STATED GOAL 1:
According to the passage on sell-side M&A banking, what is the banker's basic job?

++++ PASSAGE

Fundamentally if you're a sell-side M&A banker your job is to find a buyer and get them to overpay for the company you're selling. I mean, oh, you know, you're a repeat player and reputational concerns and continued business relationships and all that militate against getting them to overpay too much. But mostly, the more they overpay the better you've served your client. Also, though, those reputational things etc., plus lots of fraud laws, militate against getting buyers to overpay by deceiving them about stuff relating to the company you're selling. You can't, like, just go forge financial statements. That's cheating, and not in an admiring hahaha-you-got-me way. In a jail way.
So what's left? One thing you can do is gently deceive them about the competitive dynamic. This might seem a little silly - if you're buying a company, shouldn't you be carefully determining its fundamental value rather than just bidding a penny more than whoever else is in the auction? - but in fact a lot of the M&A function is pretty much exactly that. You set up an auction, you demand confidentiality, you forbid bidders from talking to each other, you don't tell them each others' bids, you don't announce to the world when a bidder has dropped out, all with the goal of creating the appearance of more competition than there is. When the bidders share too much information about their bidding plans with each other, you sue them. If a possibly viable but spivvy bidder comes along, you encourage them to stick around and throw out big numbers, just to keep the other bidders on their toes. "Yes, Carl Icahn, please, tell us more about your plans to buy our company," is a sentence you might find yourself saying. You don't outright lie, but you do your best to create the impression that your particular fertilizer-byproducts company is the prettiest girl at the dance or whatever the going metaphor is.

++++++++
++++ INFORMATION PROVIDED

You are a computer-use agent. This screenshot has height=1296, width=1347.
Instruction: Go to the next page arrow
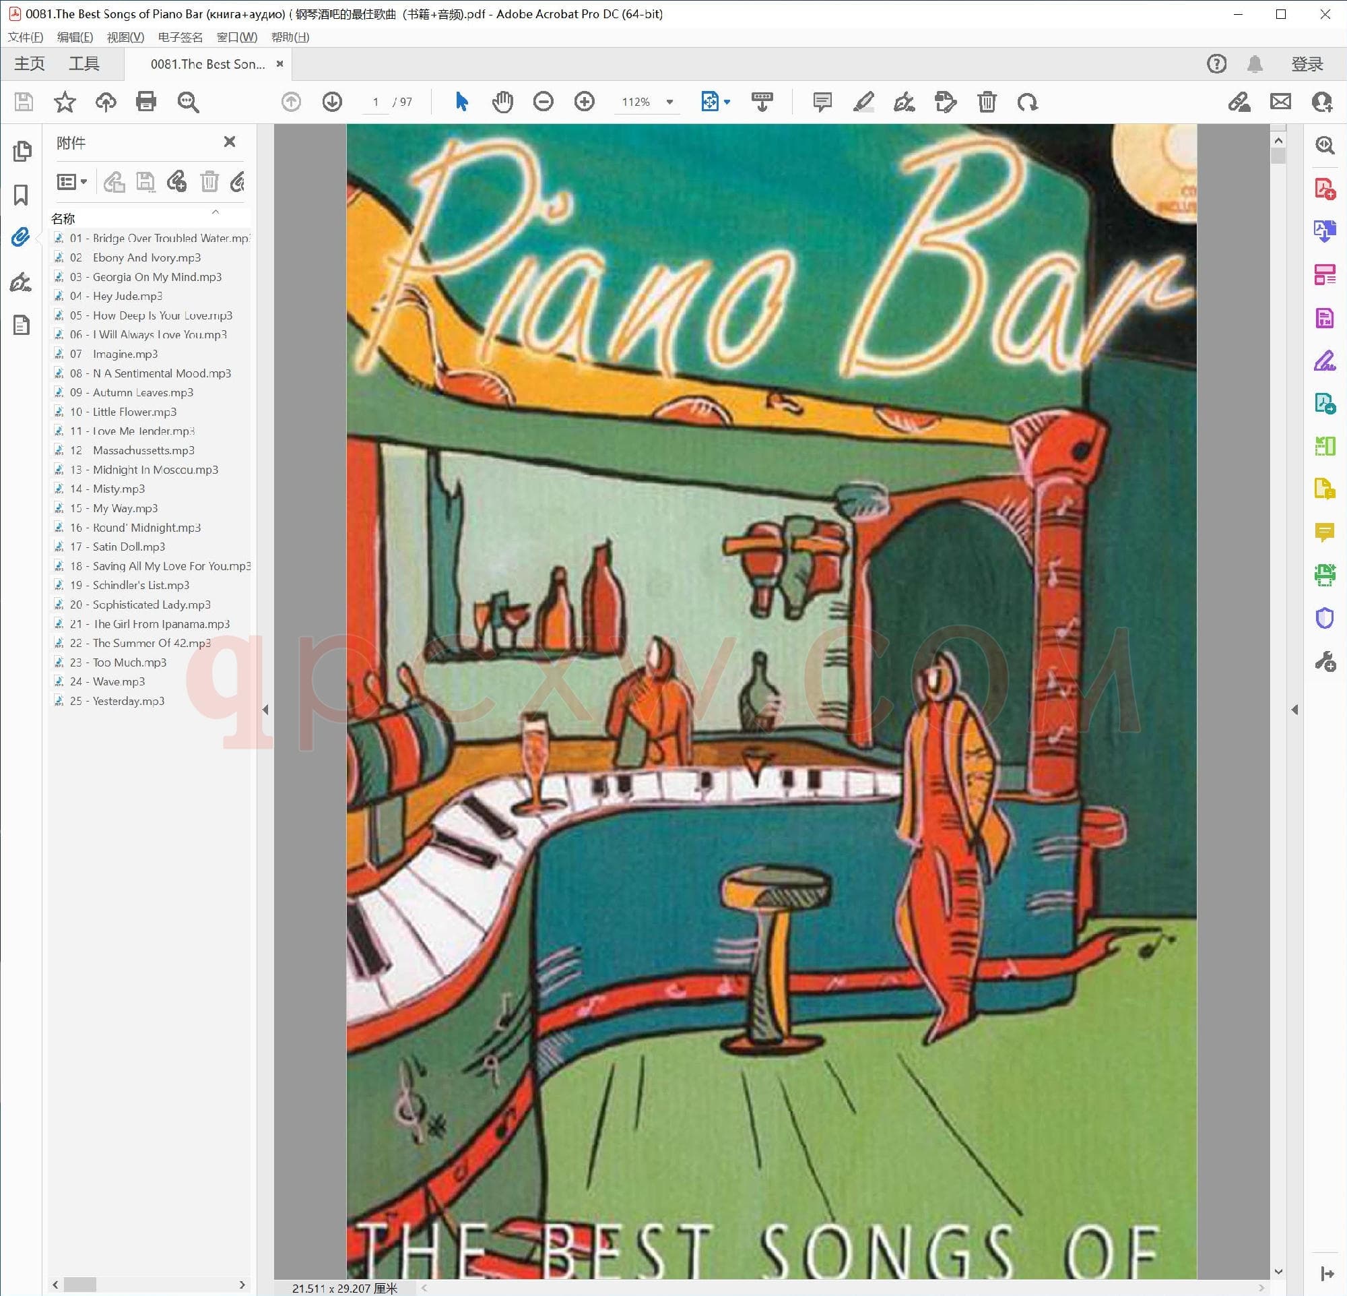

++++++++
++++ INFORMATION PROVIDED

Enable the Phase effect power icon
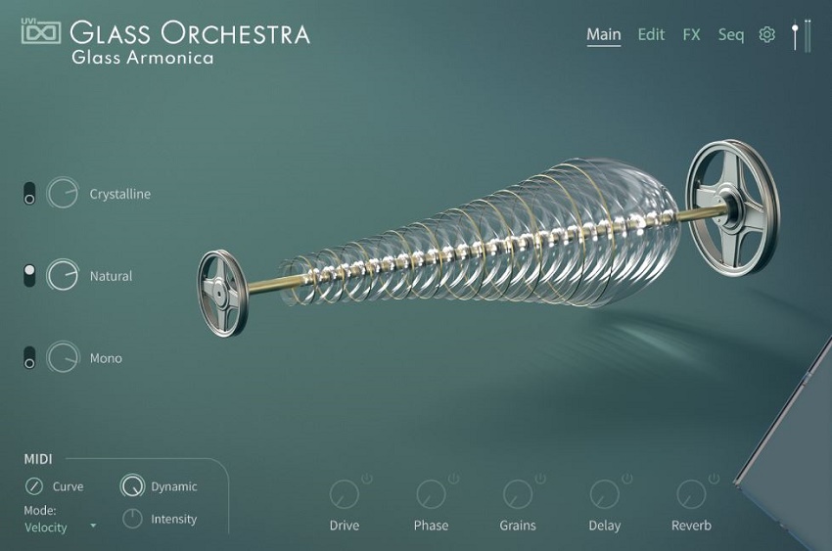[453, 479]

++++++++
++++ INFORMATION PROVIDED

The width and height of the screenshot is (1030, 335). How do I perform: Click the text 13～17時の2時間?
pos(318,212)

++++++++

STATED GOAL 2:
In the listing, rewrite the lines starting at the one containing "The width and" and ending at the one containing "pos(318,212)", with "perform" replaced by "carry out" and nothing else altered. Return only those lines.

COMPLETE OUTPUT 1:
To find a buyer and get them to overpay for the company being sold.

COMPLETE OUTPUT 2:
The width and height of the screenshot is (1030, 335). How do I carry out: Click the text 13～17時の2時間?
pos(318,212)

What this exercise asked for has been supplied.